**WHAT THIS TASK INVOLVES**
Reproduce word for word the line that contains "Prognoza na marzec (59, 1474)" and every line after it to the end of the records, with nothing else added.
[DATA EXTRACT Boundary: Start]
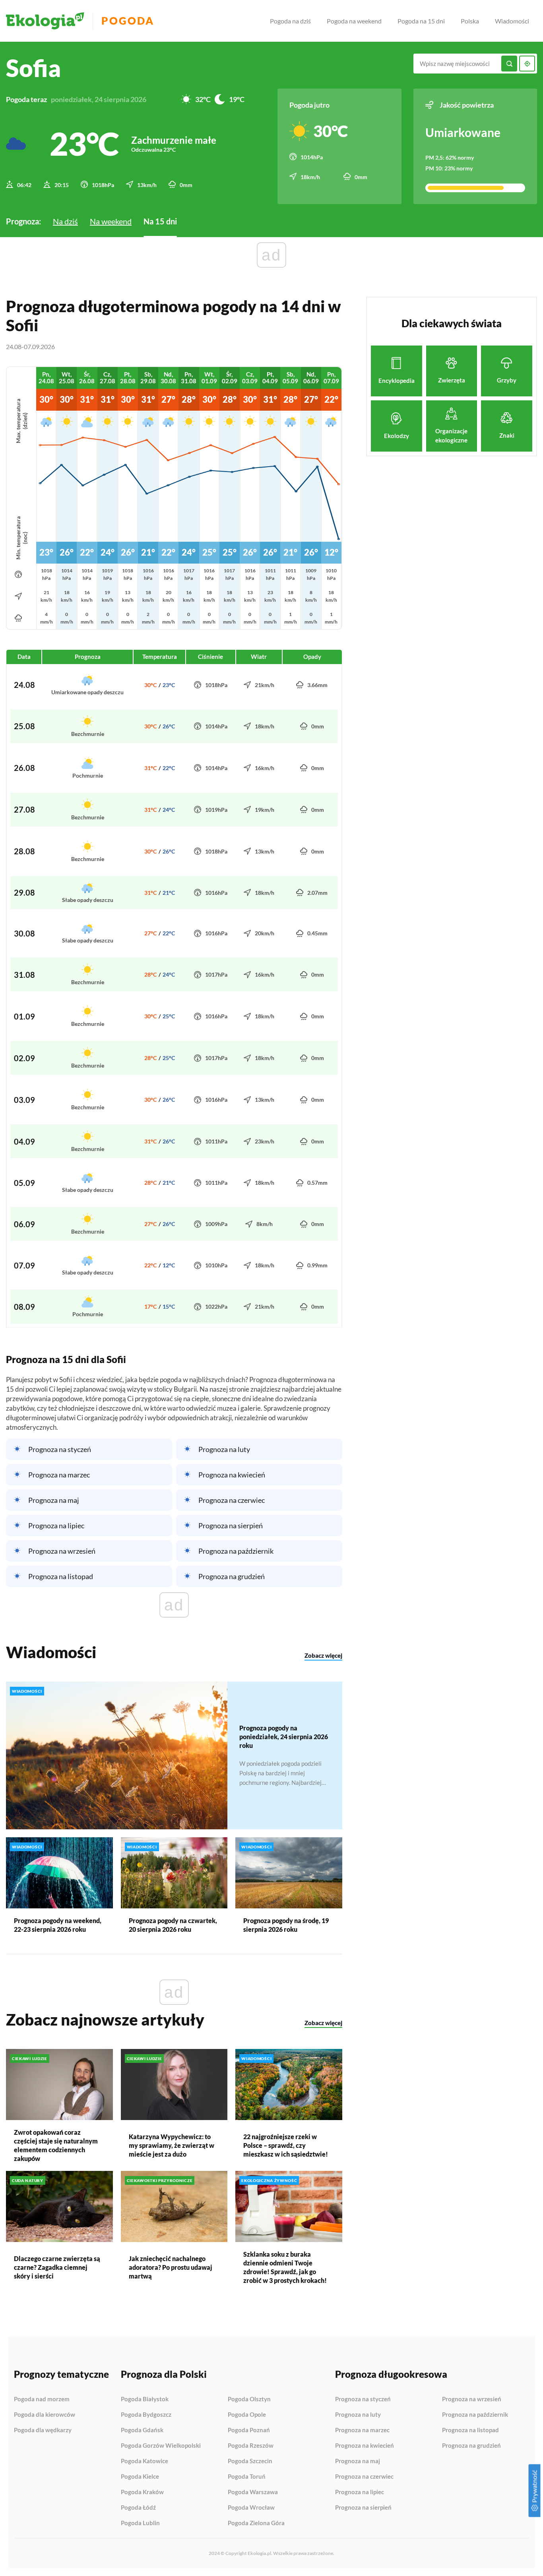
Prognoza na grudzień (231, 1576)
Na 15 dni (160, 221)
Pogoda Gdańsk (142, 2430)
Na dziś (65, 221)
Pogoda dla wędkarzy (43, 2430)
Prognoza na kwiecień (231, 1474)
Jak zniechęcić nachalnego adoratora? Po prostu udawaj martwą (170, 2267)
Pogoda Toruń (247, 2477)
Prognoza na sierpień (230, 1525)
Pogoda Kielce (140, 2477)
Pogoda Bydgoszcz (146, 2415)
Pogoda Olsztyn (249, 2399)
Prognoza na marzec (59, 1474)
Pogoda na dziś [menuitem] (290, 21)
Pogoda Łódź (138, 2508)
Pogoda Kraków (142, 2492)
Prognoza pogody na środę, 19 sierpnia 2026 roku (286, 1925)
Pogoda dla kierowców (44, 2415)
[DATA EXTRACT Boundary: End]
**RESPONSE**
Prognoza na marzec (59, 1474)
Pogoda na dziś [menuitem] (290, 21)
Pogoda Łódź (138, 2508)
Pogoda Kraków (142, 2492)
Prognoza pogody na środę, 19 sierpnia 2026 roku (286, 1925)
Pogoda dla kierowców (44, 2415)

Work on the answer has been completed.